**What the exercise asks**
Once the line holding "Intra.Net (41, 2566)" is found in the entries below, transcribe exactly every line up to and including the one holding "Directo al Paladar México (34, 2538)", but leave out the pictures.

**Entries taken from a collection**
☆ ☆ ☆ ☆ ☆ ☆ ☆

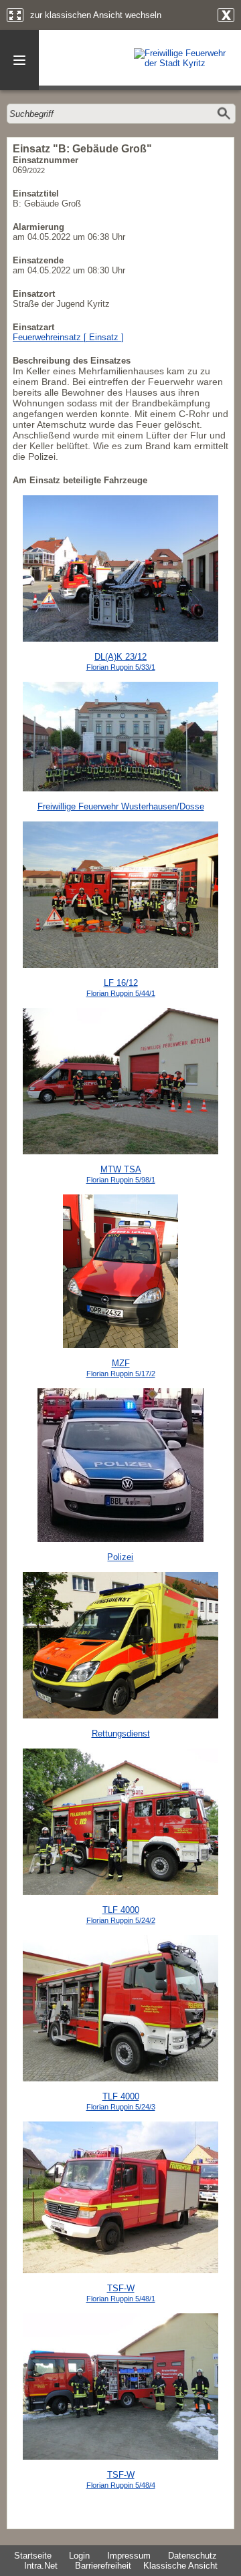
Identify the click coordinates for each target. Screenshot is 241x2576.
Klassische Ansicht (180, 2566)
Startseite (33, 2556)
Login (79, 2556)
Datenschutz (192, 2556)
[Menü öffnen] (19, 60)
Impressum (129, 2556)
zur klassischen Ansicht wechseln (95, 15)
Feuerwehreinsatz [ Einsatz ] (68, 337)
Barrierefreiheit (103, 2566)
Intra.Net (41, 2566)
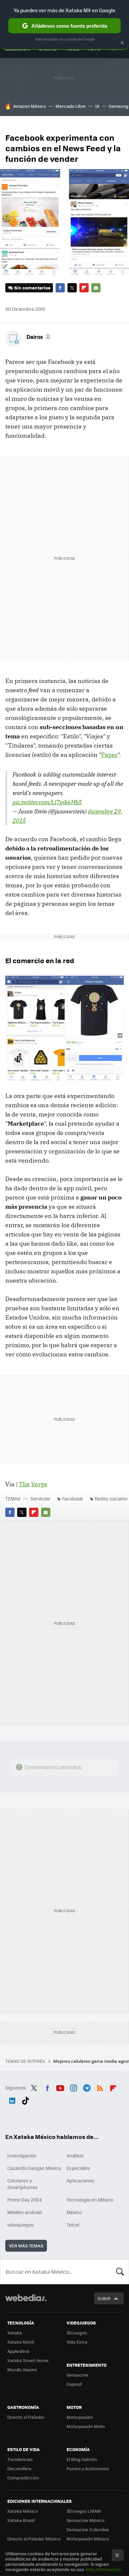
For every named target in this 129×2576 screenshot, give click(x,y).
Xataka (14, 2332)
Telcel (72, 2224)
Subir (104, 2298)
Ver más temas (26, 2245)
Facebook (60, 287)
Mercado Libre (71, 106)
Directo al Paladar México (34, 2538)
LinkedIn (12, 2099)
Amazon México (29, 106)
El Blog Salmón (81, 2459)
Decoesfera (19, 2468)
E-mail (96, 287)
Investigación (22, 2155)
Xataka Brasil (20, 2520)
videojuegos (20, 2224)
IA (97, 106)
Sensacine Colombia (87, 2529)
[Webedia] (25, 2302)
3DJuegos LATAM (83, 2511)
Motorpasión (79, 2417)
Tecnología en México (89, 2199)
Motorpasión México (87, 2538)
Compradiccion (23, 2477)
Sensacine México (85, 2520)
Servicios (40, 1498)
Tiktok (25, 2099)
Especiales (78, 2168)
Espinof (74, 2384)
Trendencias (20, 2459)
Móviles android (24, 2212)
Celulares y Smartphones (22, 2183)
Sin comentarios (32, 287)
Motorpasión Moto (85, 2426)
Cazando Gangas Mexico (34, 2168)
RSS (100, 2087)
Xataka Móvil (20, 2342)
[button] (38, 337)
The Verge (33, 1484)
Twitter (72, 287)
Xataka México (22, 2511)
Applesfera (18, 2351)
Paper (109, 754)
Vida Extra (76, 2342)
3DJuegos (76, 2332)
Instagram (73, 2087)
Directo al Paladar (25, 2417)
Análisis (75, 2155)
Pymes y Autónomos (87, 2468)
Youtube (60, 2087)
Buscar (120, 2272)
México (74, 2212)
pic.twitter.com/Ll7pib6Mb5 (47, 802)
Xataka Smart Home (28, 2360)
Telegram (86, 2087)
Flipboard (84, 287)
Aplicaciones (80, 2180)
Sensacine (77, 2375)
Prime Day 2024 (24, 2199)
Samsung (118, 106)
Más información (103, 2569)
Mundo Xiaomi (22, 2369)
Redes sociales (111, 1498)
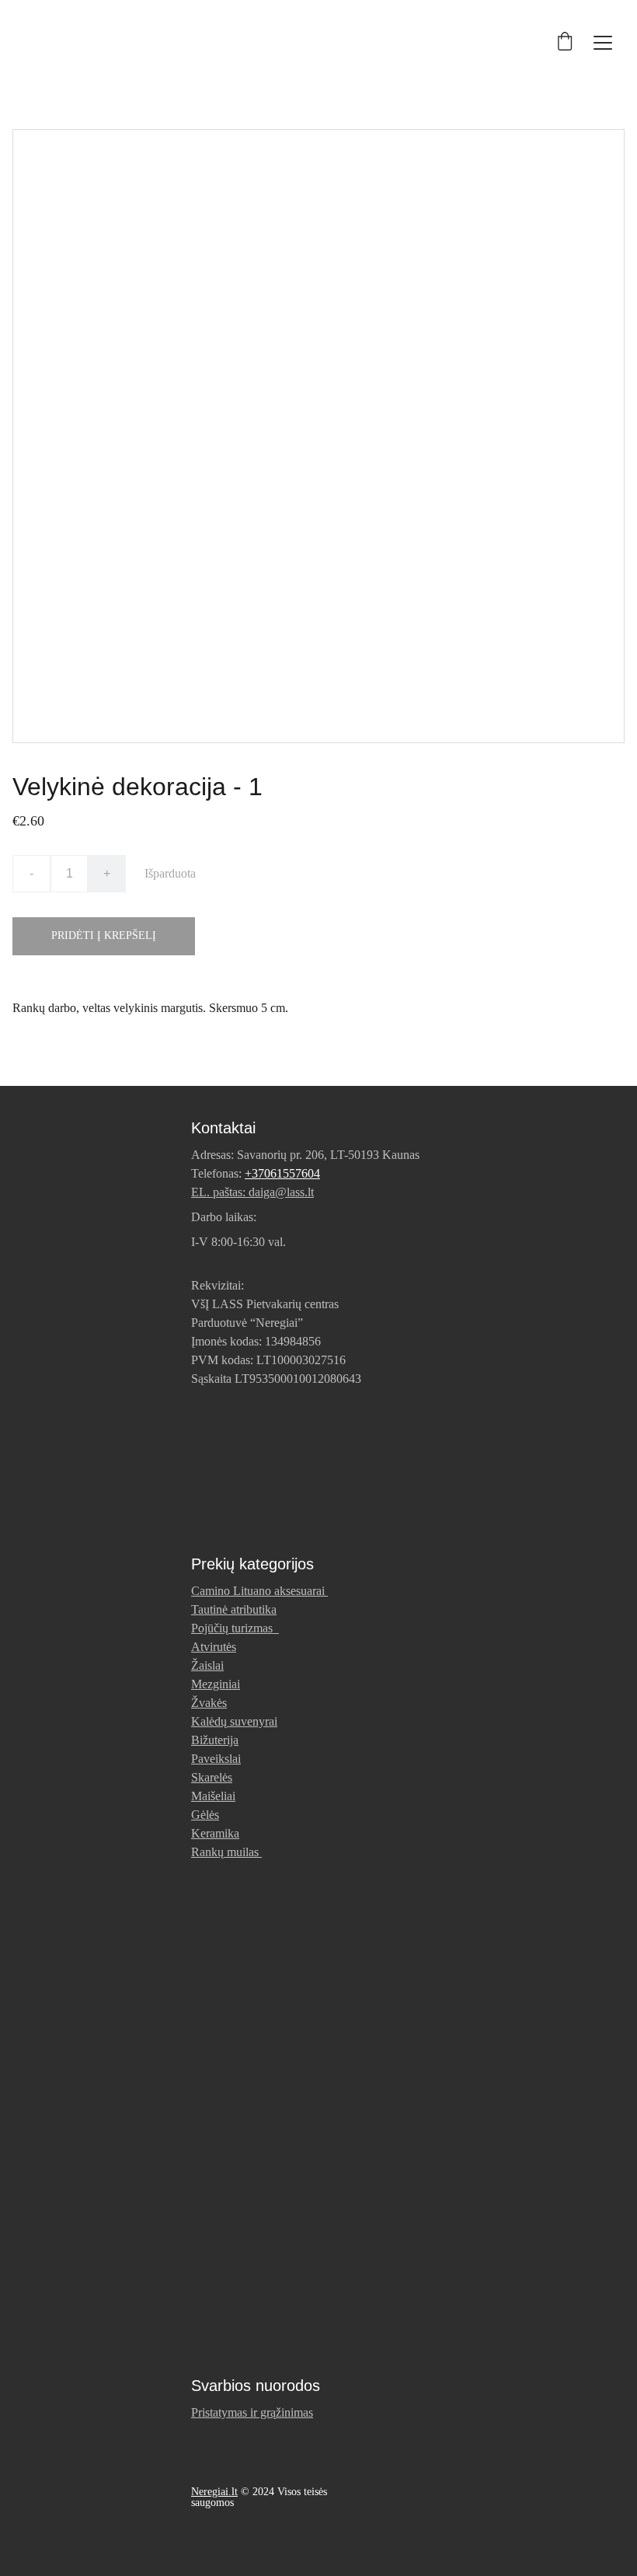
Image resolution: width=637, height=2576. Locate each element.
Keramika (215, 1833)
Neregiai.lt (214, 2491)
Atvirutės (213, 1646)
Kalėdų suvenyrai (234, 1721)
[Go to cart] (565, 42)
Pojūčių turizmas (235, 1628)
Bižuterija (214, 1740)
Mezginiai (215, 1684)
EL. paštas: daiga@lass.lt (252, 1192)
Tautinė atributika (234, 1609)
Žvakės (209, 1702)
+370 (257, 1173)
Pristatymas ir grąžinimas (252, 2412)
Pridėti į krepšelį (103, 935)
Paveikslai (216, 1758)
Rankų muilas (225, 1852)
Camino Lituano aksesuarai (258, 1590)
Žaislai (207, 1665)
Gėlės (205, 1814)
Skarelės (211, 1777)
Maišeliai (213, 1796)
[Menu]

☆ ☆ ☆ ☆ ☆ ☆ ☆

**Answer to the exercise**
Intra.Net (41, 2566)
For every named target in this 129×2576 screenshot, give click(x,y).
Xataka (14, 2332)
Telcel (72, 2224)
Subir (104, 2298)
Ver más temas (26, 2245)
Facebook (60, 287)
Mercado Libre (71, 106)
Directo al Paladar México (34, 2538)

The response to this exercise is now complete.